Man in Profile: Joseph Mitchell of The New Yorker
- By Thomas Kunkel
- Random House
- 384 pp.
- Reviewed by Joseph A. Esposito
- June 24, 2015
The consummate storyteller is brought alive in this new biography.
Man in Profile presents both a literary and personal account of a writer whose life was molded by his roots in North Carolina and expanded by his immersion in New York. Although less known today, Joseph Mitchell had a big following in the mid-20th century because he wrote with clarity and empathy about ordinary people, some offbeat characters, and day-to-day life.
Now we have an opportunity to learn more about this gifted, but eccentric man with a biography written by Thomas Kunkel. A former journalist and currently a college president, Kunkel is well acquainted with the golden days of The New Yorker, having previously written a biography of founder Harold Ross, Mitchell’s long-time editor and friend. The book is strengthened by Kunkel’s mining of Mitchell’s journals and access to family archives. Kunkel brings Mitchell alive.
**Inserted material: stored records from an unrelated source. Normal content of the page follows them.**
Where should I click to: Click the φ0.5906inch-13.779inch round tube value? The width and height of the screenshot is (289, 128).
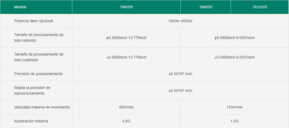tap(126, 38)
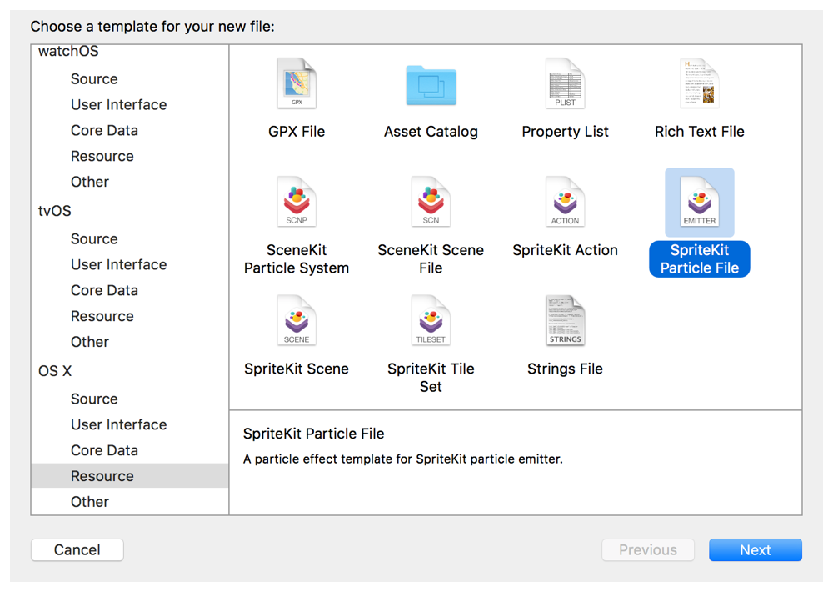This screenshot has height=592, width=833.
Task: Select the Rich Text File icon
Action: [699, 84]
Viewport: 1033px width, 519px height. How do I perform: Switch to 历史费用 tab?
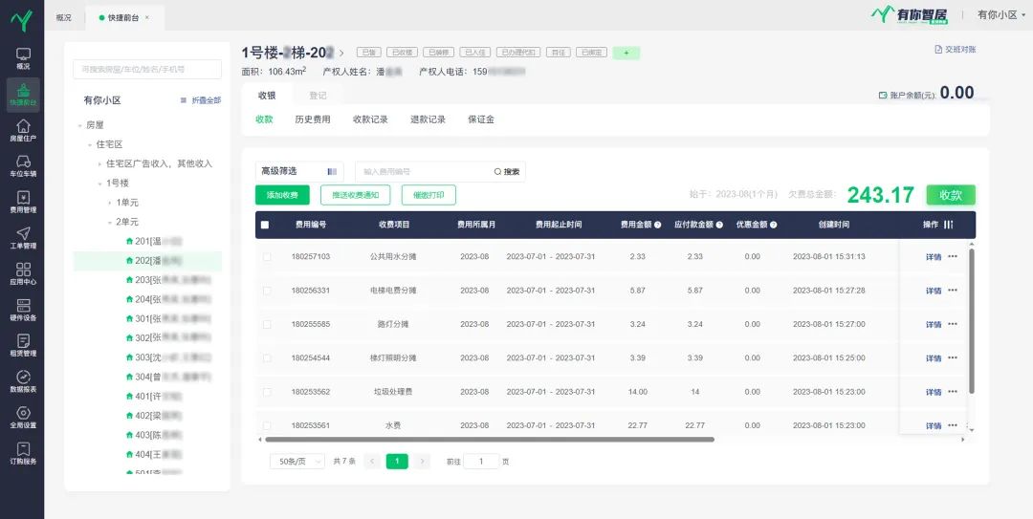click(312, 119)
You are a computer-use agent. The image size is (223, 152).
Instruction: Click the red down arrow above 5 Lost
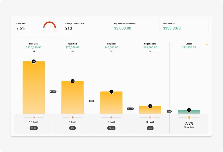point(111,117)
McSorley’s Old Ale House in Manhattan’s East Village is one of the most legendary bars in New York City. This is partly due to its longevity — it opened in 1854 — but also for its notable visitors (including Abraham Lincoln).Yet, its mystique was solidified by a series of stories Mitchell did in the 1930s for The New Yorker. The engaging stories he told about McSorley’s were replicated when he tackled gypsies, Mohawk steelworkers, habitués of the Fulton Fish Market, a bearded carnival woman, and certainly, the bohemian fabulist Joe Gould. He also wrote about cemeteries, rats, commercial fishing, and environmental degradation.
Mitchell was a newspaperman before embarking on a nearly half-century career at The New Yorker. For most of those years, he walked the neighborhoods of New York seeking to satisfy his curiosity about people and things. With his ubiquitous fedora and Brooks Brothers clothing, he wandered for hours, looking for both subject ideas and entertainment.
He loved cemeteries, architectural history, and wildflowers. He collected bricks and artifacts, including a large collection of pickle forks. But mostly he talked and listened — always listened — with a sympathetic ear. Sometimes this was done while gorging on fish, oysters, clams, and alcohol.
Mitchell’s writing was influenced by James Joyce and by a wistfulness about a vanishing era and city, increasingly at the mercy of the wrecking ball. His melancholy was abetted by bouts of depression as well as his increasing preoccupation with the issue of mortality. Often his subjects seemed to share the doubts and concerns of his own life, and he was not reluctant to admit it.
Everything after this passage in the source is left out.